Rapsölbetriebene Blockheizkraftwerke (BHKW) können eine wichtige Rolle im Gesamtkonzept einer auf erneuerbaren Quellen basierenden effizienten Energieversorgung von Berghütten spielen, wo sie witterungsunabhängig, bedarfsgerecht und zuverlässig gleichzeitig Strom und Wärme für den Hüttenbetrieb liefern. Für die reibungslose Versorgung mit Rapsölkraftstoff sind die speziellen Bedingungen des Alpenraums zu berücksichtigen.
Berghütten mit Rapsöl-BHKW
Nach Angaben des Deutschen Alpenvereins sind in den Alpen rund 2.000 Hütten im Besitz der Alpenvereine der verschiedenen Länder. Zusätzlich existieren rund 12.000 Privathütten. Seit dem Jahr 1996 wurden etwa 60 Berghütten mit pflanzenöltauglichen Blockheizkraftwerken (BHKW) ausgestattet. Die BHKW dienen überwiegend zur autarken Versorgung der Hütten mit Strom und Wärme für Warmwasser und Raumbeheizung sowie zum Antrieb von Materialseilbahnen. Die folgenden Abbildungen zeigen Berghütten mit Rapsöl-BHKW.
Die elektrische Nennleistung der installierten Rapsöl-BHKW liegt meist zwischen 6 und 28 kW, in Einzelfällen auch darüber. Als Motoren werden überwiegend wassergekühlte Viertakt-Dieselmotoren mit drei, vier oder sechs Zylindern verwendet. Die Ausstattung mit Synchron-Generatoren erlaubt einen netzunabhängigen Inselbetrieb.

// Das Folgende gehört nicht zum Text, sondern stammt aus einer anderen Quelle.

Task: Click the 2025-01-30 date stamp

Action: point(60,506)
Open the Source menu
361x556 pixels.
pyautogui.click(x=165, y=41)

Bezug von Rapsölkraftstoff
Rapsölkraftstoff für Berghütten kann direkt bei den Herstellungsbetrieben (dezentrale Ölmühlen) bezogen werden. Die Ölmühlen garantieren die normgerechte Kraftstoff-Qualität für einen störungsfreien Motor-Betrieb. Manche süddeutsche und österreichische Ölmühlen bieten Rapsölkraftstoff speziell für Berghütten im Alpenraum an. Es empfiehlt sich vorab Angebote einzuholen und die Liefermodalitäten zu klären. Eine frühzeitige Bestellung erlaubt häufig die Bündelung von Aufträgen und damit die Minderung von Transportkosten für die Anlieferung.
Übliche Gebindearten sind sogenannte IBC, stapelbare Tanks aus Kunststoff oder Edelstahl, die von einem Metallrohrmantel umgeben sind. Sie haben üblicherweise ein Fassungsvermögen von 800 bis 1.000 l. IBC-Tanks werden vor allem dann verwendet, wenn direkt zur Hütte bzw. in ein Zwischenlager geliefert werden kann. Erfolgt die Anlieferung zur Hütte über eine Materialseilbahn, sind oft Kanister oder Fässer mit einem Volumen von 25 bis 60 l erforderlich. Diese können z. B. an der Talstation einer Materialseilbahn aus größeren Tanks bzw. IBC befüllt werden. In seltenen Fällen kann auch lose Ware in einem Tankwagen in das Zwischenlager oder direkt zur Hütte transportiert werden.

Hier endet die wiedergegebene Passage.